# Start of Quoted passage

# From 4.92 to 4.86



## RideshareUSA (Feb 7, 2019)

...in abouth a month.
Finally, confirmation that I doing things juuussssstttt right.
- don't like my music? ES!
- my car is too old? ES!
- hate my cheap cologne? ES!
- mad because no front seat? ES!
- pissed because I don't do stops? ES!
and the list go's on for these paxholes.
It's my car and my business, hence things will be conducted MY WAY!
As for ratings, IDGAF! ?


----------



## Invisible (Jun 15, 2018)

What’s ES?


----------



## RideshareUSA (Feb 7, 2019)

Invisible said:


> What's ES?


Eat Shyte


----------



## Invisible (Jun 15, 2018)

RideshareUSA said:


> Eat Shyte


LOL! I should've known.


----------



## OldBay (Apr 1, 2019)

ES = eternal slumber.

I do believe he plans to kill these poor pax. Someone call the FBI.


----------



## dnlbaboof (Nov 13, 2015)

the worst part is every rider clicks other bc they dont have the guts to reveal their pettiness so you have no idea


----------



## UberHammer (Dec 5, 2014)

I'm a 4.87 because I end the ride on every single multiple stop trip after the first stop.

I really don't care if you'll be in and out in less than three minutes. Your second stop is less than a mile away, with five traffic lights in between, and will net me less than $1.00. 

I wouldn't even wait 10 seconds for that, let alone 3 minutes, especially given the per minute pay is less than minimum wage.

# End of Quoted passage
# Start of Data supplied

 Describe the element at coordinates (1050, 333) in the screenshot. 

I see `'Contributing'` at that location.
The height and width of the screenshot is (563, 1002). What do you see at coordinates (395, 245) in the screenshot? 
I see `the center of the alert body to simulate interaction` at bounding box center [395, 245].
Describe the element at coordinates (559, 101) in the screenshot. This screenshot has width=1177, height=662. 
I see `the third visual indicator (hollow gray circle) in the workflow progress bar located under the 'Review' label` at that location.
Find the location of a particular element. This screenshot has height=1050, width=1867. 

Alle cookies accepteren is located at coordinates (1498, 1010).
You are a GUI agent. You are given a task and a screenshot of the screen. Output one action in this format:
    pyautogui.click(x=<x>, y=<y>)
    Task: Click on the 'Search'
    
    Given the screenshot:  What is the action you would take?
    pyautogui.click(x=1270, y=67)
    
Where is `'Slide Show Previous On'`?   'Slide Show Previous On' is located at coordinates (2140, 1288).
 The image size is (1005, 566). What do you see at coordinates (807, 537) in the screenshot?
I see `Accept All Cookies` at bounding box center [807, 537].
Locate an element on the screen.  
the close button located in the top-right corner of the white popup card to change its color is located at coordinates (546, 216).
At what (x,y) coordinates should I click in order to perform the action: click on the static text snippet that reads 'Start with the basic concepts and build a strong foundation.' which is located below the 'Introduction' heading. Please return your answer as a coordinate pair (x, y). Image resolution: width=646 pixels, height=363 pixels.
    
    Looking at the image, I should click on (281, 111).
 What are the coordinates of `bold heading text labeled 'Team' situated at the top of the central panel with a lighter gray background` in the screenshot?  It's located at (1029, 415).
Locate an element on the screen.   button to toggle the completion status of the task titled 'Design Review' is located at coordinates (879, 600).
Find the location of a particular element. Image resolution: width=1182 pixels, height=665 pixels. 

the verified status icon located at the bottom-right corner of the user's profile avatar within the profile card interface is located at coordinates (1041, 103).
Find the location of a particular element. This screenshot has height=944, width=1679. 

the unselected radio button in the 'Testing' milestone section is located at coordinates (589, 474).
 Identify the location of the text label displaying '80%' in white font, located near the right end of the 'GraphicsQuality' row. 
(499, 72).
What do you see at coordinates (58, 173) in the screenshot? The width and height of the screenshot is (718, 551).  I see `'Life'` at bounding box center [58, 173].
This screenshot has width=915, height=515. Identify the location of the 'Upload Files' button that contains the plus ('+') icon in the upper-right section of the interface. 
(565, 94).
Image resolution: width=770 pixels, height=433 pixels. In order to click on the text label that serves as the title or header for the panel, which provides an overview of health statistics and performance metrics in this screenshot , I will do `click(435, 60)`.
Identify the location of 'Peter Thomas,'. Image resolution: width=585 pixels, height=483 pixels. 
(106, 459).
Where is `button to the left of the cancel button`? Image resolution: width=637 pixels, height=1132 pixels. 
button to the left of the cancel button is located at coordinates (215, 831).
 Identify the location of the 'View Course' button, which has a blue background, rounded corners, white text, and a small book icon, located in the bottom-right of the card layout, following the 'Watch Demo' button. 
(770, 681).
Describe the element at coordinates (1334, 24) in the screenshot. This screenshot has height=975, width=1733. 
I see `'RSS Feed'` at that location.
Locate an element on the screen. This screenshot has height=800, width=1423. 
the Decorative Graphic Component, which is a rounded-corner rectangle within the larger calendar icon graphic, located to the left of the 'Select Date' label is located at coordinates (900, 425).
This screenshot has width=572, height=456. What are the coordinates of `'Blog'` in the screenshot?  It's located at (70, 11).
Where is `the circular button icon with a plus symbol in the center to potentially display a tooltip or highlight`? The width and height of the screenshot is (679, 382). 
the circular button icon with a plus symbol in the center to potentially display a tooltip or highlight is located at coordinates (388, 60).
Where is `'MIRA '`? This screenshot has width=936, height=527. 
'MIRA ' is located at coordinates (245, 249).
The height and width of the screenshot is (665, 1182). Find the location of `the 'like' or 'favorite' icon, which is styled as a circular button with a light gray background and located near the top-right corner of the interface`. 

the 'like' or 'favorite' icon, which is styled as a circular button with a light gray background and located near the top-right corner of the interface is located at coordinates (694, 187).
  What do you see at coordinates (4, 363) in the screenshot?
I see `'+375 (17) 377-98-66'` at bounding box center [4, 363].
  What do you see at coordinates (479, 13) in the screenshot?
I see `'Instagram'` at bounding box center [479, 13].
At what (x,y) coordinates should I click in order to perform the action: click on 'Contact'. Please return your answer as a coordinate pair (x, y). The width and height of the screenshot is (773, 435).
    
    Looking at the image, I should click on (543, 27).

# End of Data supplied

**Required actions**
**A.** Recast the data entries as a numbered list with blank lines omitted, beginning at the first line of the entries and stopping after the line that contains "the close button".
**B.** Continue the forum thread about a driver's rating dropping from 4.92 to 4.86 from the point where it stops.

**Expected results**
**A.**
1.  Describe the element at coordinates (1050, 333) in the screenshot. 
2. I see `'Contributing'` at that location.
3. The height and width of the screenshot is (563, 1002). What do you see at coordinates (395, 245) in the screenshot? 
4. I see `the center of the alert body to simulate interaction` at bounding box center [395, 245].
5. Describe the element at coordinates (559, 101) in the screenshot. This screenshot has width=1177, height=662. 
6. I see `the third visual indicator (hollow gray circle) in the workflow progress bar located under the 'Review' label` at that location.
7. Find the location of a particular element. This screenshot has height=1050, width=1867. 
8. Alle cookies accepteren is located at coordinates (1498, 1010).
9. You are a GUI agent. You are given a task and a screenshot of the screen. Output one action in this format:
10.     pyautogui.click(x=<x>, y=<y>)
11.     Task: Click on the 'Search'
12.     Given the screenshot:  What is the action you would take?
13.     pyautogui.click(x=1270, y=67)
14. Where is `'Slide Show Previous On'`?   'Slide Show Previous On' is located at coordinates (2140, 1288).
15.  The image size is (1005, 566). What do you see at coordinates (807, 537) in the screenshot?
16. I see `Accept All Cookies` at bounding box center [807, 537].
17. Locate an element on the screen.  
18. the close button located in the top-right corner of the white popup card to change its color is located at coordinates (546, 216).

**B.**
----------



## RideshareUSA (Feb 7, 2019)

To b


UberHammer said:


> I'm a 4.87 because I end the ride on every single multiple stop trip after the first stop.
> 
> I really don't care if you'll be in and out in less than three minutes. Your second stop is less than a mile away, with five traffic lights in between, and will net me less than $1.00.
> 
> I wouldn't even wait 10 seconds for that, let alone 3 minutes, especially given the per minute pay is less than minimum wage.


You forgot to mention how these paxholes don't place a 5 or 10 dollar bill your in hand at the stop, to show their appreciation. Maybe only once or twice, I have experienced this!


----------



## AngelAdams (Jan 21, 2019)

RideshareUSA said:


> ...in abouth a month.
> Finally, confirmation that I doing things juuussssstttt right.
> - don't like my music? ES!
> - my car is too old? ES!
> ...


From my past experience, the only passengers that rate bad are poo passengers. 
when I did rideshare I almost never dipped under 5 stars. The lowest I went was 4.98. My last week I had a streak bonus so I took three poo rides and I ended my career with 4.97. My cars amazing smells amazing I'm amazing. Poo customers are who's who of human garbage.


----------



## UberDaddy.60611 (Oct 11, 2019)

RideshareUSA said:


> ...in abouth a month.
> Finally, confirmation that I doing things juuussssstttt right.
> - don't like my music? ES!
> - my car is too old? ES!
> ...


Uber is like the Chinese Government in so far as how China grades citizens as "good".

Similarly, Uber gleefully accepts negative ratings from FF riders without requiring the AH riders to give a reason for the negative rating to be logged. Of course, Uber doesn't give a crap about the rainmaking $$$ driver's version of events...like: "The FF rider wanted me to do an illegal U-Turn" or "The app directed to to go down the wrong way down a one-way Street and the FF rider insisted I do so." or after 12hr. of driving a couple of turns got missed because the app directed me to turn in front of three lanes of traffic to make a right turn.
Any Uber driver who jumps through Uber's Ratings Gulag Game deserves to be sent to China.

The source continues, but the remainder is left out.